## Saved entries
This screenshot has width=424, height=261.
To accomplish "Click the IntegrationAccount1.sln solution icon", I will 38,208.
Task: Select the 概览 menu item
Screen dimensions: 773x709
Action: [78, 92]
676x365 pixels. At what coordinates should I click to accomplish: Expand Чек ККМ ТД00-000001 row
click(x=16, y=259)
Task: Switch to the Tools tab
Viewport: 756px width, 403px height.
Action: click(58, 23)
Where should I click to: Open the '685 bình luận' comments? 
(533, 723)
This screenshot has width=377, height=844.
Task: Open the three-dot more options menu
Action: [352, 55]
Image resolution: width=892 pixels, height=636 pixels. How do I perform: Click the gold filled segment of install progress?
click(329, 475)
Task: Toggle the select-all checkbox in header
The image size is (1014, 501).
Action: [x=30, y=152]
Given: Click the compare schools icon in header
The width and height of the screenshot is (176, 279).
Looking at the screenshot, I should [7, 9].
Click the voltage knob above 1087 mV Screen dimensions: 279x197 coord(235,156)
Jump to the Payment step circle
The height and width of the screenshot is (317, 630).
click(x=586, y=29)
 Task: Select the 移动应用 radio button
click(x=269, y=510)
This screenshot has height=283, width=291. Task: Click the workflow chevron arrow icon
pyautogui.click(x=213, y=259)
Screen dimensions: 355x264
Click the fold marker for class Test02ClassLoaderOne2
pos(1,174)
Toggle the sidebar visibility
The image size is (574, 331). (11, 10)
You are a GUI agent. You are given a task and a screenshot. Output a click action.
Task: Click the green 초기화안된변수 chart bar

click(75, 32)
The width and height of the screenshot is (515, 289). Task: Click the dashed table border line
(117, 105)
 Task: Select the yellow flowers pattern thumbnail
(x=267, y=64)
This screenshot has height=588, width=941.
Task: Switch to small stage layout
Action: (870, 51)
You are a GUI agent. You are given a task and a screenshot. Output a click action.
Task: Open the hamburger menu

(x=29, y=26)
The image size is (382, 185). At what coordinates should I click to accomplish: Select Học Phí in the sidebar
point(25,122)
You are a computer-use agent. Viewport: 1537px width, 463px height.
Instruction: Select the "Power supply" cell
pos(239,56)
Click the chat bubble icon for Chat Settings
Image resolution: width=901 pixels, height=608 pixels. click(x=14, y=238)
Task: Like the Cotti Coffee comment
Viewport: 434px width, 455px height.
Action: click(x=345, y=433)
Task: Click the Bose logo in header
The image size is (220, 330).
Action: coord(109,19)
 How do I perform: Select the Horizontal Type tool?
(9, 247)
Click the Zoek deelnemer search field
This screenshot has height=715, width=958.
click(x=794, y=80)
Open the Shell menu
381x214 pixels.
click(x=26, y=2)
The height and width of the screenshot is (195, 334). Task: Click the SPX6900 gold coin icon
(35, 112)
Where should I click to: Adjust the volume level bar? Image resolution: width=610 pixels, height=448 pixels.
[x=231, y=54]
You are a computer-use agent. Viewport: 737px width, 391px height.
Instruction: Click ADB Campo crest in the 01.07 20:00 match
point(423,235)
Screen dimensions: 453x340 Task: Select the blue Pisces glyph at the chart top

## Work item
The reply should restate the records above in full, character for character.

## Response box
This screenshot has width=424, height=261.
To accomplish "Click the IntegrationAccount1.sln solution icon", I will 38,208.
Task: Select the 概览 menu item
Screen dimensions: 773x709
Action: [78, 92]
676x365 pixels. At what coordinates should I click to accomplish: Expand Чек ККМ ТД00-000001 row
click(x=16, y=259)
Task: Switch to the Tools tab
Viewport: 756px width, 403px height.
Action: click(58, 23)
Where should I click to: Open the '685 bình luận' comments? 
(533, 723)
This screenshot has width=377, height=844.
Task: Open the three-dot more options menu
Action: [352, 55]
Image resolution: width=892 pixels, height=636 pixels. How do I perform: Click the gold filled segment of install progress?
click(329, 475)
Task: Toggle the select-all checkbox in header
The image size is (1014, 501).
Action: [x=30, y=152]
Given: Click the compare schools icon in header
The width and height of the screenshot is (176, 279).
Looking at the screenshot, I should [7, 9].
Click the voltage knob above 1087 mV Screen dimensions: 279x197 coord(235,156)
Jump to the Payment step circle
The height and width of the screenshot is (317, 630).
click(x=586, y=29)
 Task: Select the 移动应用 radio button
click(x=269, y=510)
This screenshot has height=283, width=291. Task: Click the workflow chevron arrow icon
pyautogui.click(x=213, y=259)
Screen dimensions: 355x264
Click the fold marker for class Test02ClassLoaderOne2
pos(1,174)
Toggle the sidebar visibility
The image size is (574, 331). (11, 10)
You are a GUI agent. You are given a task and a screenshot. Output a click action.
Task: Click the green 초기화안된변수 chart bar

click(75, 32)
The width and height of the screenshot is (515, 289). Task: Click the dashed table border line
(117, 105)
 Task: Select the yellow flowers pattern thumbnail
(x=267, y=64)
This screenshot has height=588, width=941.
Task: Switch to small stage layout
Action: (870, 51)
You are a GUI agent. You are given a task and a screenshot. Output a click action.
Task: Open the hamburger menu

(x=29, y=26)
The image size is (382, 185). At what coordinates should I click to accomplish: Select Học Phí in the sidebar
point(25,122)
You are a computer-use agent. Viewport: 1537px width, 463px height.
Instruction: Select the "Power supply" cell
pos(239,56)
Click the chat bubble icon for Chat Settings
Image resolution: width=901 pixels, height=608 pixels. click(x=14, y=238)
Task: Like the Cotti Coffee comment
Viewport: 434px width, 455px height.
Action: click(x=345, y=433)
Task: Click the Bose logo in header
The image size is (220, 330).
Action: coord(109,19)
 How do I perform: Select the Horizontal Type tool?
(9, 247)
Click the Zoek deelnemer search field
This screenshot has height=715, width=958.
click(x=794, y=80)
Open the Shell menu
381x214 pixels.
click(x=26, y=2)
The height and width of the screenshot is (195, 334). Task: Click the SPX6900 gold coin icon
(35, 112)
Where should I click to: Adjust the volume level bar? Image resolution: width=610 pixels, height=448 pixels.
[x=231, y=54]
You are a computer-use agent. Viewport: 737px width, 391px height.
Instruction: Click ADB Campo crest in the 01.07 20:00 match
point(423,235)
Screen dimensions: 453x340 Task: Select the blue Pisces glyph at the chart top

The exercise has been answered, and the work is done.